** Given text **
++++++++++++++++++++

Allahabad High Court

Smt. Chunni Devi vs Iiird A.D.J. & Others on 26 February, 2013

Author: Sudhir Agarwal

Bench: Sudhir Agarwal





HIGH COURT OF JUDICATURE AT ALLAHABAD
 
 

Court No. - 34
 

 
Civil Misc. Application No. 381439 of 2012 
 
		In 
 
Case :- WRIT - A No. - 43907 of 1997
 

 
Petitioner :- Smt. Chunni Devi (since deceased and substituted by legal heirs) 
 
Respondent :- IIIrd Addl. Civil Judge & Others
 
Petitioner Counsel :- Atul Dayal, K.M. Dayal
 
Respondent Counsel :- C.S.C., M.K. Gupta, Pushkar Mehrotra, R.K. Awasthi, Ravi Kiran Jain
 

 
Hon'ble Sudhir Agarwal, J.
 

This is an application seeking recall of my order 29.11.2012, whereby writ petition was dismissed on merits, though in absence of learned counsel for petitioner.

Cause shown for non appearance is sufficient.

Order dated 29.11.2012 is hereby recalled.

This application, accordingly, stands allowed.

Dt. 26.2.2013 PS Court No. - 34 Civil Misc. Substitution Application No. 143146 of 2010 In Case :- WRIT - A No. - 43907 of 1997 Petitioner :- Smt. Chunni Devi Respondent :- IIIrd Addl. Civil Judge & Others Petitioner Counsel :- Atul Dayal, K.M. Dayal Respondent Counsel :- C.S.C., M.K. Gupta, Pushkar Mehrotra, R.K. Awasthi, Ravi Kiran Jain Hon'ble Sudhir Agarwal, J.

Heard.

Allowed.

Let substitution be carried out during the course of the day.

Dt. 26.2.2013 PS AFR Court No. - 34 Case :- WRIT - A No. - 43907 of 1997 Petitioner :- Smt. Chunni Devi (since deceased and substituted by legal heirs) Respondent :- IIIrd Addl. Civil Judge & Others Petitioner Counsel :- Atul Dayal, K.M. Dayal Respondent Counsel :- C.S.C., M.K. Gupta, Pushkar Mehrotra, R.K. Awasthi, Ravi Kiran Jain Hon'ble Sudhir Agarwal, J.

1. The order dated 29.11.2012 having been recalled vide order of date passed on Recall Application, writ petition is restored to its original number. As requested by learned counsels for parties, I proceed to decide this matter finally at this stage.

2. Heard Sri Atul Dayal, Advocate, for petitioner and Sri Pankaj Agarwal, Advocate, holding brief of Sri M.K. Gupta, Advocate, for respondents.

3. Petitioner is landlady of the disputed accommodation. She filed an application under Section 21 (1) (b) of U.P. Urban Buildings (Regulation of Letting, Rent and Eviction) Act, 1972 (hereinafter referred to as "Act, 1972") before Prescribed Authority/ 3nd Addl. Civil Judge, Kanpur Nagar, registered as Case No. 155/1980, impleading respondent no. 3, seeking ejectment of respondent-tenants on the ground that building in dispute is in dilapidated condition and needs reconstruction after demolition.

++++++++++++++++++++

** Information given **
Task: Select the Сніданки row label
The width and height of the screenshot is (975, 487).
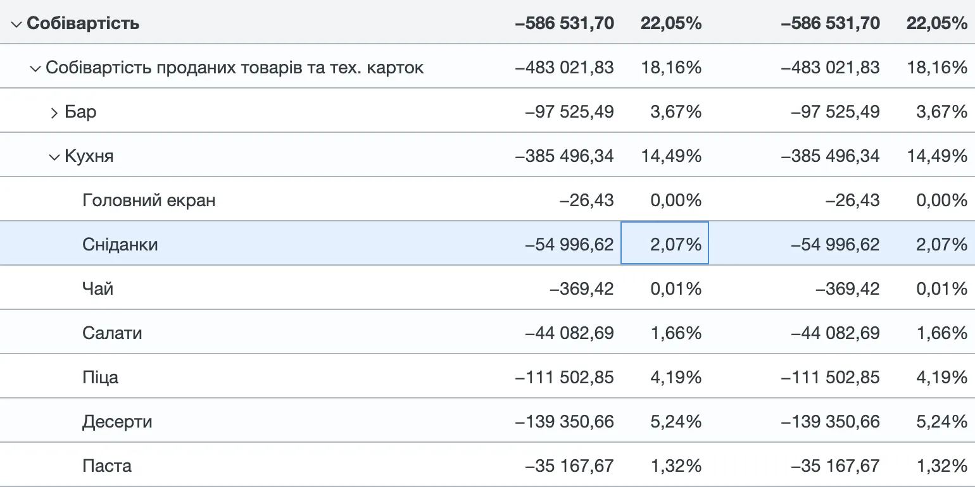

++++++++++++++++++++

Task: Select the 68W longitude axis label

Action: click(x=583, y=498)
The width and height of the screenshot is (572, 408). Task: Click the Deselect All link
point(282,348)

++++++++++++++++++++

** Work instructions **
1. Transcribe the part of the Chunni Devi judgment between "2. Heard Sri" and "reconstruction after demolition.", inclusive.
2. Pick up the Chunni Devi judgment after its last sentence and continue it.
The records are separate material and have nothing to do with the court judgment.

** Exercise answers **
1.
2. Heard Sri Atul Dayal, Advocate, for petitioner and Sri Pankaj Agarwal, Advocate, holding brief of Sri M.K. Gupta, Advocate, for respondents.

3. Petitioner is landlady of the disputed accommodation. She filed an application under Section 21 (1) (b) of U.P. Urban Buildings (Regulation of Letting, Rent and Eviction) Act, 1972 (hereinafter referred to as "Act, 1972") before Prescribed Authority/ 3nd Addl. Civil Judge, Kanpur Nagar, registered as Case No. 155/1980, impleading respondent no. 3, seeking ejectment of respondent-tenants on the ground that building in dispute is in dilapidated condition and needs reconstruction after demolition.

2.
4. Respondent-tenants, initially, contested the matter filing their objection, copy whereof has been placed on record as Annexure-2 to the writ petition, but, thereafter it appears that parties entered into a compromise and requested Prescribed Authority to decide the matter, in terms of the compromise, a copy whereof has been filed as Annexure-3 to writ petition. Before the order Could be passed by Prescribed Authority, applications were filed by Sri Keshav Prasad, Shiv Nath and Kanya Kubja Trading Company through its Partner Sri Dharmendra Kumar (copies whereof have been filed as Annexures 4, 5 and 6 to writ petition) stating that they are sub-tenants in the accommodation in question, having entered in the building in dispute with the consent of the owner and, therefore, necessary parties, to be impleaded in the aforesaid proceedings, and, without giving opportunity of hearing to them, no order ought to be passed. These applications were allowed by Prescribed Authority vide orders dated 20.10.1997 and 24.11.1997 (Annexures 13 and 14 to writ petition).

5. Sri Atul Dayal, learned counsel for petitioner, submitted that it was an admitted case of respondent-sub-tenants that they stood in the shoes of tenant-in-chief/principal tenant and were sublet the accommodation in question with the permission of erstwhile owner. That being so, they have no independent right, but their rights flow only from principal tenant. In these circumstances, the sub-tenants have no right either to be party in the ejectment proceedings or to contest the matter. He placed reliance on Rupchand Gupta Vs. Raghuvanshi (Private) Ltd. AIR 1964 SC 1889, Burmah Shell Oil Distributing now known as Bharat Petroleum Corporation Ltd. Vs. Khaja Midhat Noor and others AIR 1988 SC 1470, Mohan Lal Garg Vs. Suresh Chand Jain and others 1994 (1) ARC 211 and Kersi Commissariat and others Vs. Ministry of Food and Civil Supplies, government of Maharashtra, Mumbai and another (2012) 5 SCC 187 (para 35).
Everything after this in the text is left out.